# WHAT YOU SHOULD DO
Type out all the records again exactly.

(Collected data)

--------------------------------

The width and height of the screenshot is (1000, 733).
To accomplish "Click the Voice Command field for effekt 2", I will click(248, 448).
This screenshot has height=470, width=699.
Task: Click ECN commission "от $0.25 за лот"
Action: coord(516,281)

--------------------------------

# ANSWER FOR THE TASK
The width and height of the screenshot is (1000, 733).
To accomplish "Click the Voice Command field for effekt 2", I will click(248, 448).
This screenshot has height=470, width=699.
Task: Click ECN commission "от $0.25 за лот"
Action: coord(516,281)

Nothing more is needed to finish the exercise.